In a fight over whether a single lending transaction involved interstate commerce, the Supreme Court of Nebraska found the Federal Arbitration Act (FAA) applied and preempted its state arbitration act. Wilczewski v. Charter West Nat’l Bank, __ N.W.2d__ (Neb. Dec. 9, 2016).
The case involved buyers who purchased a home from a bank (who owned it after a foreclosure) and then sued the bank alleging misrepresentation and fraud. The bank moved to compel arbitration. In response, the buyers argued (among other things) that the purchase agreement did not comply with the notice provision in Nebraska’s arbitration act. The bank conceded that fact, but argued that the FAA applied, so it was immaterial.
The buyers pointed out that the real estate was in Nebraska, the buyers were residents of Nebraska, and the alleged statements were made in Nebraska. Therefore, they argued, the purchase did not “affect interstate commerce.” Nebraska’s courts disagreed. Its highest court issued a well-reasoned analysis (with citations in footnotes! Go Bryan Garner!) concluding that “there does not have to be a multi-state transaction for the FAA to be applicable.” Instead, it pointed out the broad and nationwide impact of residential real estate lending was the critical factor in implicating the FAA. Although the bank had briefed the multi-state nature of the homeowner’s insurance, title insurance, cashier’s check, etc., the court called those “tangential details” and did not rely on them in reaching its conclusion.

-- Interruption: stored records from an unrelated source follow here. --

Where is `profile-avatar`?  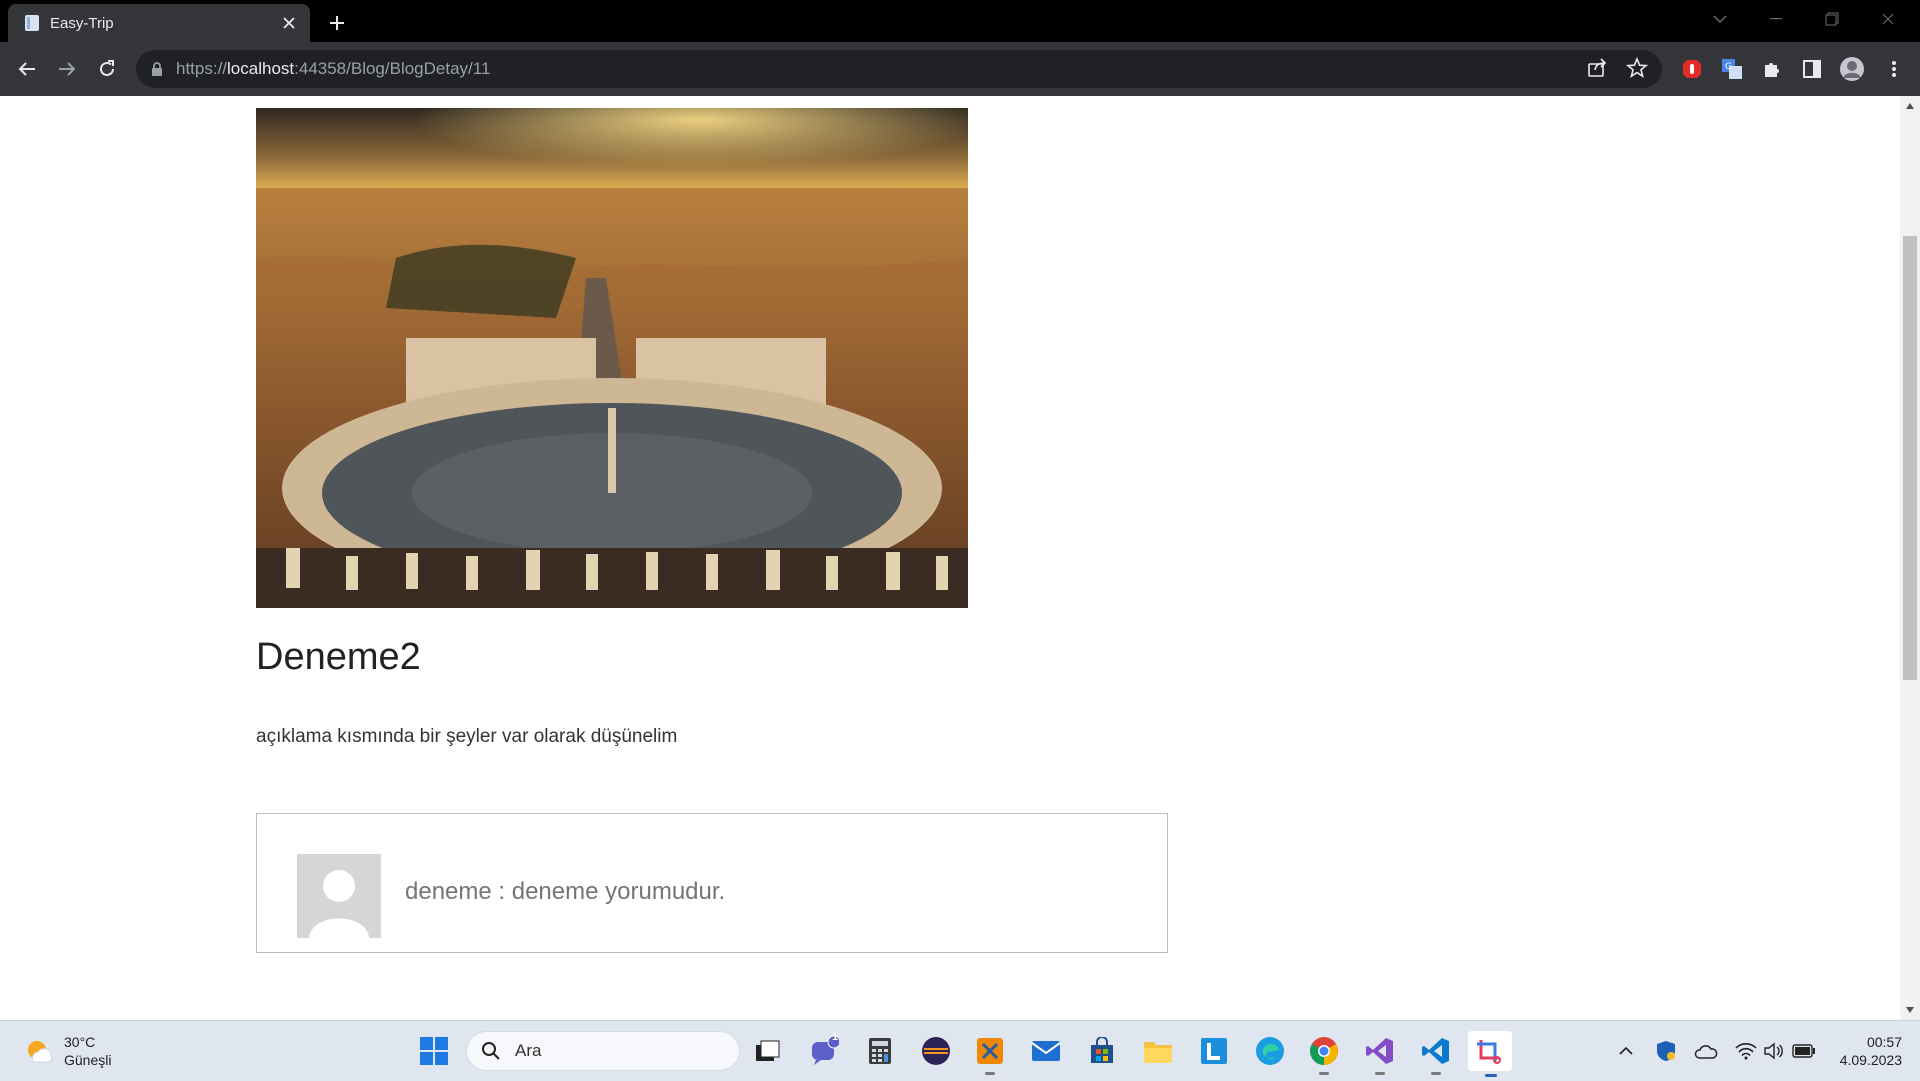
profile-avatar is located at coordinates (1852, 69).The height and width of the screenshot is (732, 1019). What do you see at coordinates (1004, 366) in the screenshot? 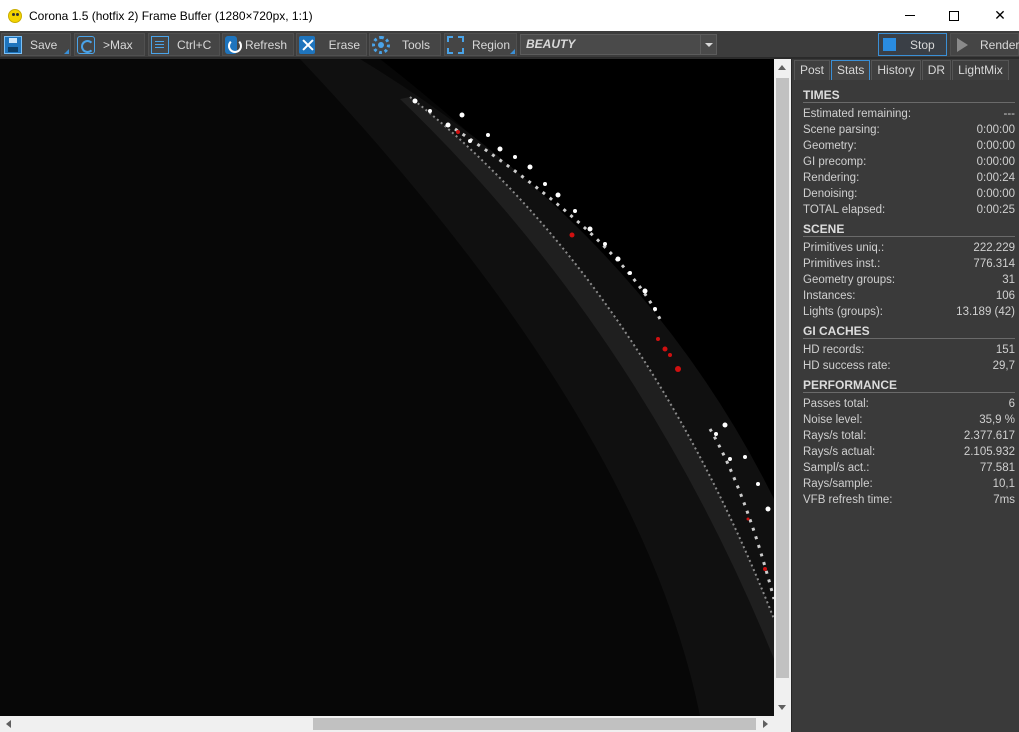
I see `stat-value: 29,7` at bounding box center [1004, 366].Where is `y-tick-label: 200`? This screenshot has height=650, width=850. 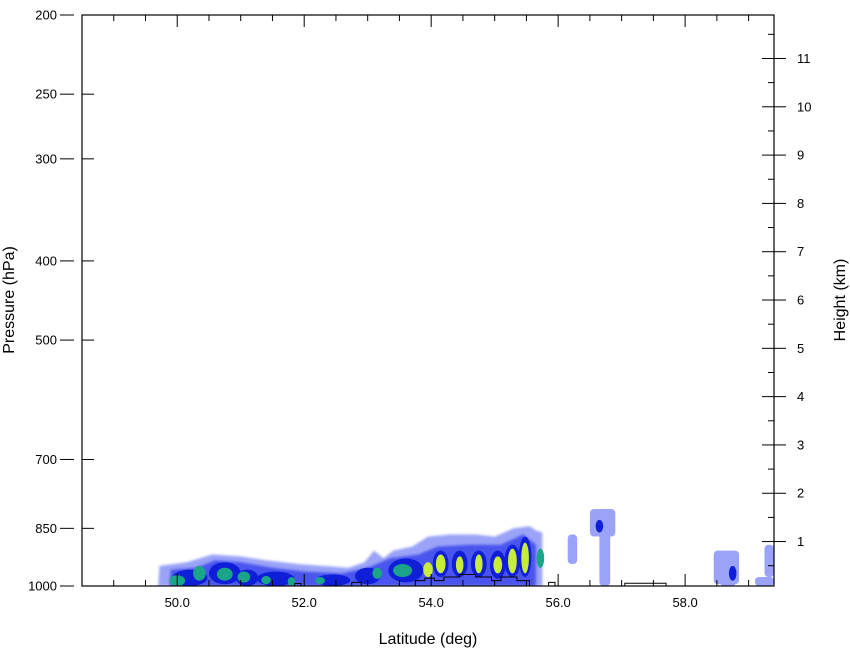
y-tick-label: 200 is located at coordinates (46, 16).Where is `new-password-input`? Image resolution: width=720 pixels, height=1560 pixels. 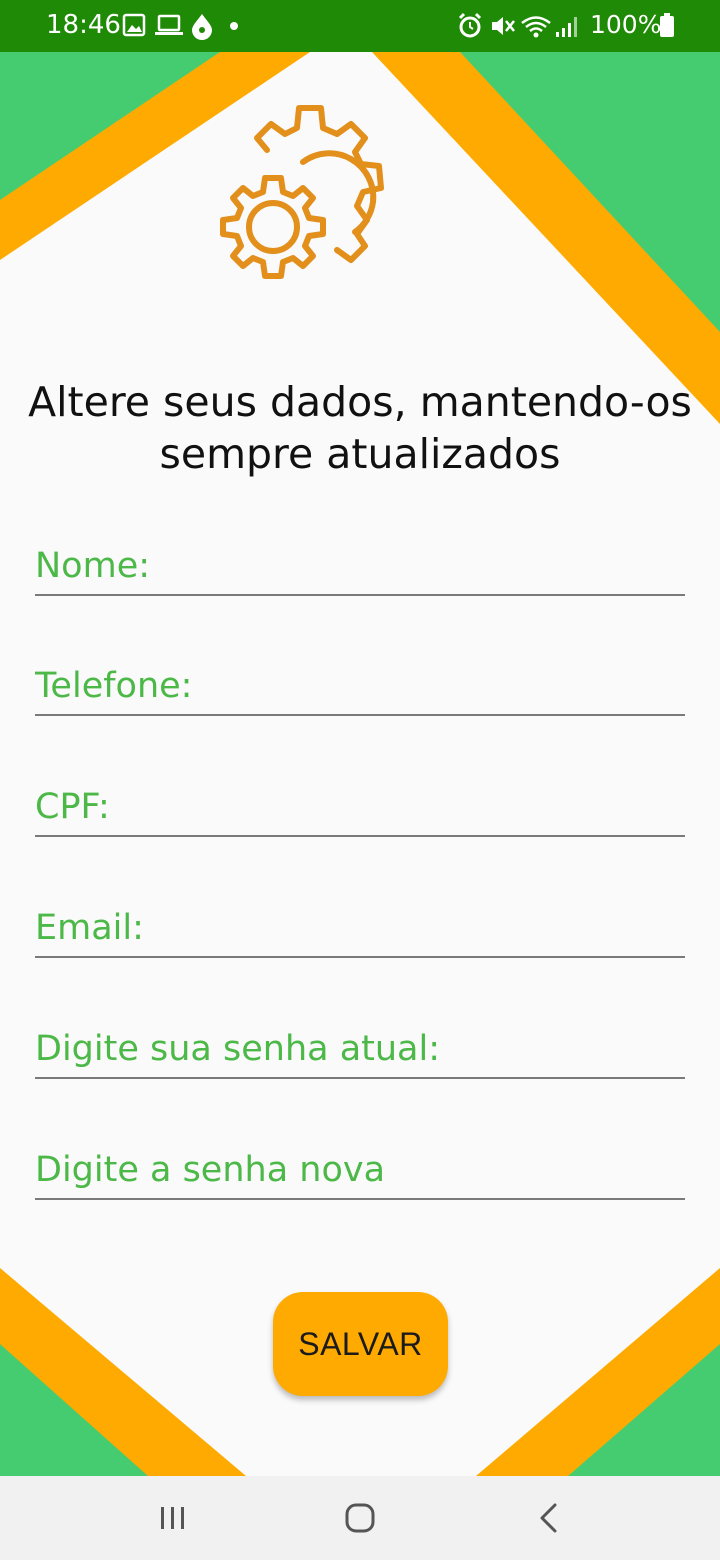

The court also distinguished opinions from other courts that refused to compel arbitration of disputes from individual residential real estate transactions. It commented “none of the cases declining to compel arbitration involved a comprehensive practice or activity of lending money on residential real estate, enforcing liens, acquiring title, and reselling…. We need not decide and do not suggest whether the FAA applies to a simple contract for the sale of residential real estate.”
Having done the heavy lifting of finding the FAA applied, the court easily concluded that the buyers’ claims fell within the scope of the arbitration clause and therefore affirmed the lower court’s decision to compel arbitration.